2012 BMW 640d xDrive Coupe Test Drive and Review: The Road to Leipzig
Leipzig, the second largest city (after Dresden) within the free state of Saxony, was one of the most important cities during the fall of communism in the former East Germany in 1989 and is situated about 200 km (124 miles) south of Berlin. The city is today home to over 500,000 inhabitants and German reunification in 1990 saw the start of strong economic development and the return of Leipzig’s status as a cultural center, especially in the field of music.
Two automotive companies, BMW and Porsche, have built new assembly plants,and further established Leipzig as a hub for the auto industry. BMW will soon be producing the new BMWi i3 and i8 electric vehicles there, in addition to the 1 Series and X1 models. Porsche has announced it will build the new Macan, a compact SUV based on a modified platform of the Audi Q5, alongside its Porsche Cayenne and Panamera at its plant in Leipzig.
I started my drive to Leipzig on a sunny Thursday morning, which was also a public holiday in Germany.
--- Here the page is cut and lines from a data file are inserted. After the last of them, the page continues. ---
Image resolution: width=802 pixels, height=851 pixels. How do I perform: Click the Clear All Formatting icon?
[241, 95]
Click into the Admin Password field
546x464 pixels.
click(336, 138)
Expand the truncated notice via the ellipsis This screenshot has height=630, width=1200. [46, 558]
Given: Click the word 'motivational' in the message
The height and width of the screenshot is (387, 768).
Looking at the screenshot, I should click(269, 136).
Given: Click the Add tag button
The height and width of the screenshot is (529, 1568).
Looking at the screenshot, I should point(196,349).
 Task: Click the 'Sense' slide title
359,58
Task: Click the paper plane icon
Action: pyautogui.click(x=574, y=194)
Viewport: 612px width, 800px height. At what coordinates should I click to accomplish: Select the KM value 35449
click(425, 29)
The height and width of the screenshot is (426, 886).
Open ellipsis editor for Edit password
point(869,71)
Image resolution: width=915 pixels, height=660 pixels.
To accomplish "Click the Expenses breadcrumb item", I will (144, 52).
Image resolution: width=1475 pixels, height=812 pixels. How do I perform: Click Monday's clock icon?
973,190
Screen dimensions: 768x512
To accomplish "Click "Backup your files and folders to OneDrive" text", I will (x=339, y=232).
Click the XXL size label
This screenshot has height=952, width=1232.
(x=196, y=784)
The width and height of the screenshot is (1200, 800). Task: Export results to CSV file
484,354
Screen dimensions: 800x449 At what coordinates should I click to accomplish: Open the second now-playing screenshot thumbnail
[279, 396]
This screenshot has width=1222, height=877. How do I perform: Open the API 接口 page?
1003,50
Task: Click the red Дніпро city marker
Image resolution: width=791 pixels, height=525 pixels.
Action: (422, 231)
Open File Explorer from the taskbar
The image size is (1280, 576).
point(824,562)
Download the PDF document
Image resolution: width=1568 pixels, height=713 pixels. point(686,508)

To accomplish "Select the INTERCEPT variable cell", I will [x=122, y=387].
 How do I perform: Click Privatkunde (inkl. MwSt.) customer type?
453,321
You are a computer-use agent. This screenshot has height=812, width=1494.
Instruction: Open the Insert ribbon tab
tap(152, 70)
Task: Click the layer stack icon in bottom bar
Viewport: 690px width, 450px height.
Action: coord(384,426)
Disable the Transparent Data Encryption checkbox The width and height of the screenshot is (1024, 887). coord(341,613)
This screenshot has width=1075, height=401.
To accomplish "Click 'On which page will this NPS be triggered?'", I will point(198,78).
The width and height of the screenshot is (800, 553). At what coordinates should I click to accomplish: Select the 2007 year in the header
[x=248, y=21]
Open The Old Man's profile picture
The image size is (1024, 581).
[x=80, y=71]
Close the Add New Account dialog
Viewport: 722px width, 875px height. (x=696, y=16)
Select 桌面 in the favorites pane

Because of the holiday, I expected a fairly easy trip since trucks are not allowed to drive on the Autobahn on such days. The day’s drive would be in a BMW 640d xDrive Coupe and I programmed the navigation system with the destination, selecting the fastest route option, reset the onboard computer, and looked at the traffic information provided by the navi. My estimated arrival time in Leipzig would be around 1:00 p.m.
Shortly after leaving my driveway, I switched the Driving Experience Control or “Fahrerlebnisschalter” on the center console to Eco Pro in order to achieve maximum fuel economy. The Eco Pro mode adjusts the accelerator progression, the shift characteristic of the eight-speed sport automatic transmission, the climate control, and several other EfficientDynamics options, including the Active Air Flap Control. Other modes besides Eco Pro include Comfort, Comfort +, Sport and Sport + modes.
The BMW 640d xDrive Coupe was well equipped and offered the latest in safety features, including Lane Departure Warning, Blind Spot Detection and Active Cruise Control as well as the Adaptive Drive and the latest version of BMW’s xDrive all-wheel drive system. An updated Head-Up Display, sporting a 7 x 3.93” full-color screen, kept me informed while I kept my eyes on the road.
The first Autobahn section I entered was the A99 northbound towards interchange 13 near München-Fröttmaning, where the A9 crosses the A99. From that point on,I would continue the next 397 km (246 miles) on the A9.
Since there was a speed limit of 120 km/h (80 mph) on the way to Ingolstadt, the first major city past Munich, I was quite comfortable while driving in the Eco Pro mode. At the interchange “Haimersdorfer Forst”, where the A9 crosses the A3, I followed the A9 towards Bayreuth, which I reached about 50 minutes later. At this time, the fuel economy of the BMW 640d was 6.8 l/100 km (34.6 mpg) with an average speed of 117.8 km/h (73.2 mph).
Although we had no real possibility to test the BMW’s all-wheel drive system on offroad terrain or on a snowy mountain road, the newest xDrive technology was more than noticeable on the Autobahn after I passed the former inner-German border near Rudolphstein. After the German reunification in 1990, many roads in East Germany had been redesigned and expanded to three lanes in each direction plus an emergency lane. Given the combination of no speed limit and light traffic it was the right time to switch from Eco Pro to Sport +. Within less than a second, the engine response changed, the suspension and damper were adjusted and an overall sportier characteristic became noticeable. Acceleration from 80 km/h to 120 km/h (50 to 80 mph) was noticeably faster than in the Eco Pro mode. In addition, thanks to xDrive, it was possible to keep up the high speed even in fast curves on the Autobahn, while other cars had to slow down or move over to the middle lane.